任务目标:
将下方数据行中从包含“You are a computer-use”的那一行起、到包含“Instruction: Choose Standalone”的那一行为止（首尾两行均包括）的各行原样输出。
***** 源数据行 *****
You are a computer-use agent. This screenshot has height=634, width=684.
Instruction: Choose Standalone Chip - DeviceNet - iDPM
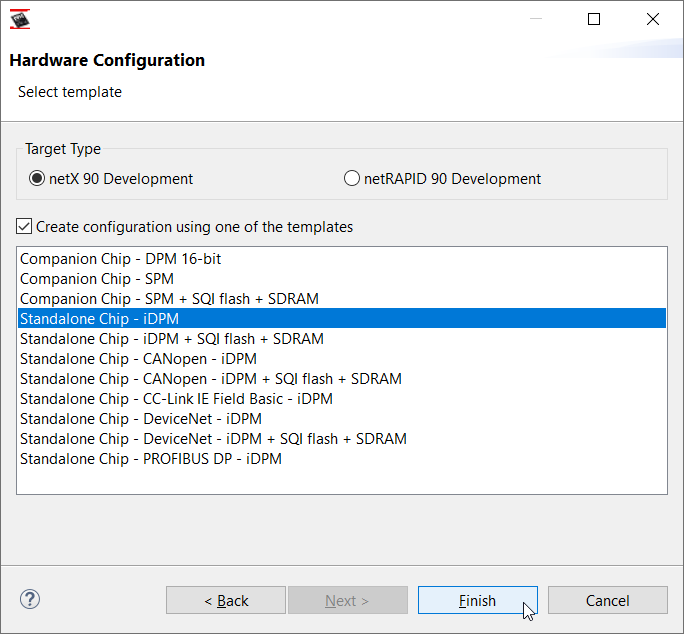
*****
***** 源数据行 *****
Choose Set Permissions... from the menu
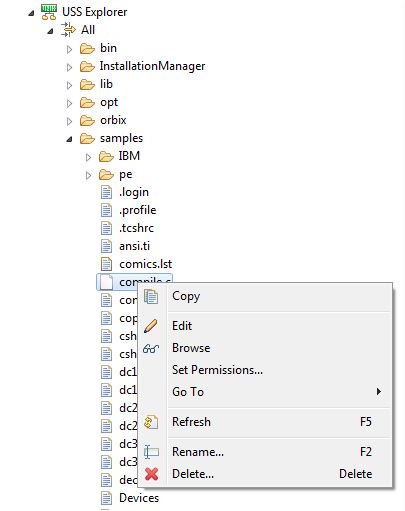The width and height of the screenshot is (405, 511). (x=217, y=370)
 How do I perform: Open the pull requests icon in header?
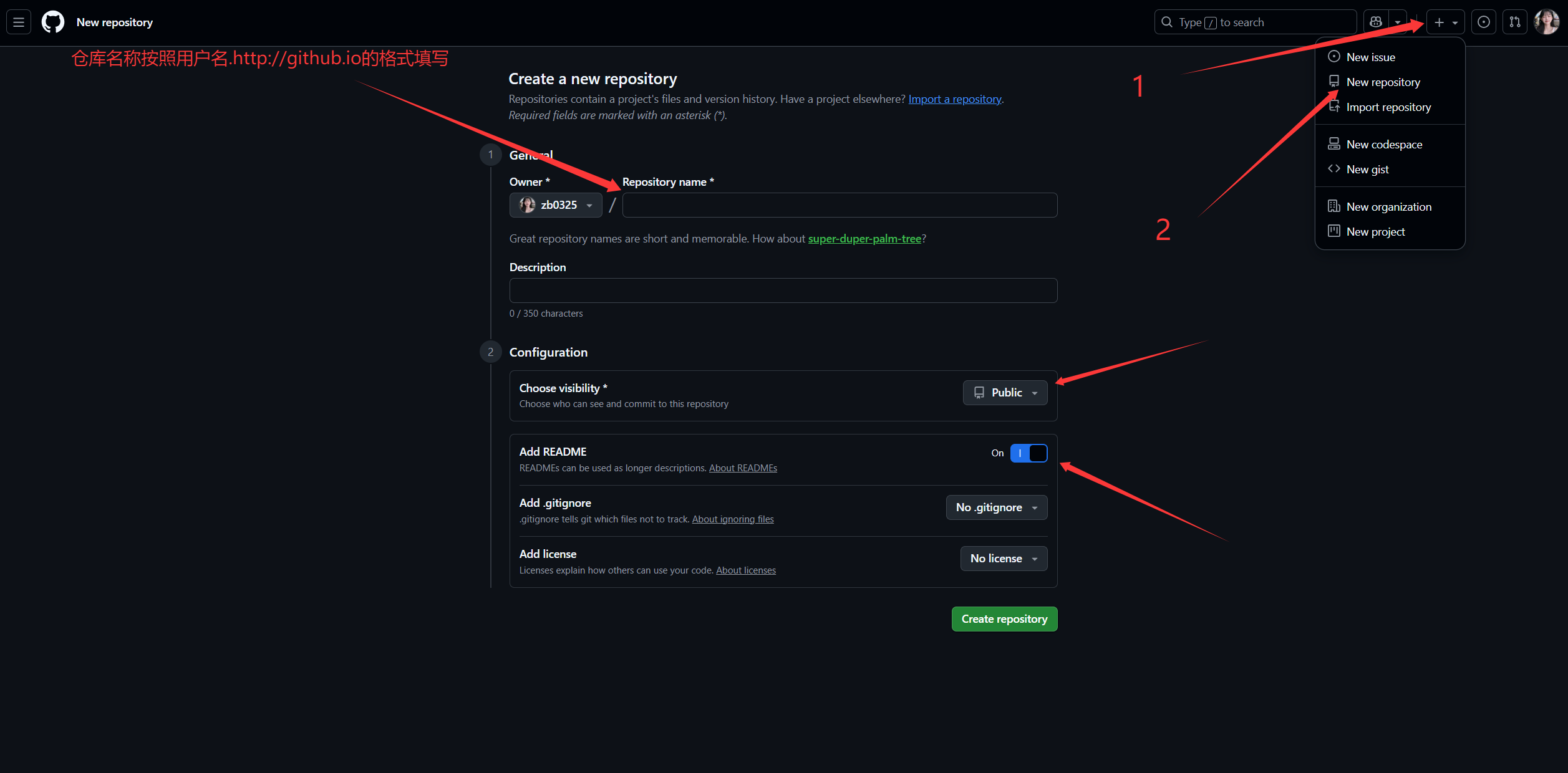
*****
***** 源数据行 *****
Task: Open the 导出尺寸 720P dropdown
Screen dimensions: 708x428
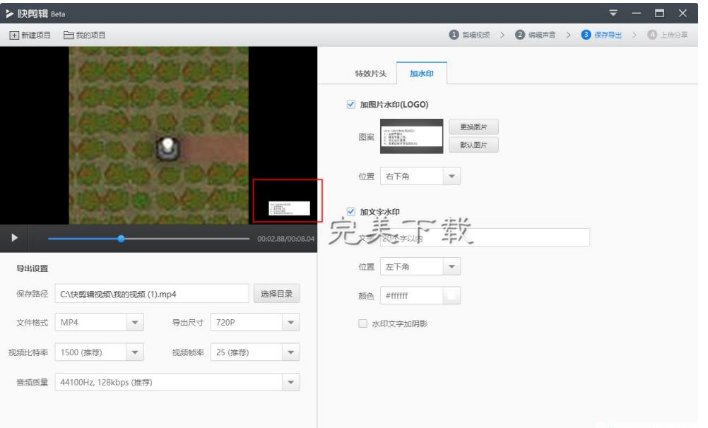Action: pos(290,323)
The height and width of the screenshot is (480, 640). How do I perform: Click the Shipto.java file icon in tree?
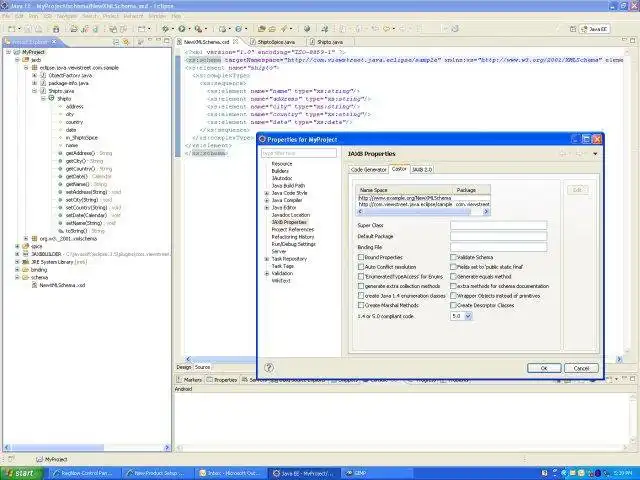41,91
*****
参考答案:
You are a computer-use agent. This screenshot has height=634, width=684.
Instruction: Choose Standalone Chip - DeviceNet - iDPM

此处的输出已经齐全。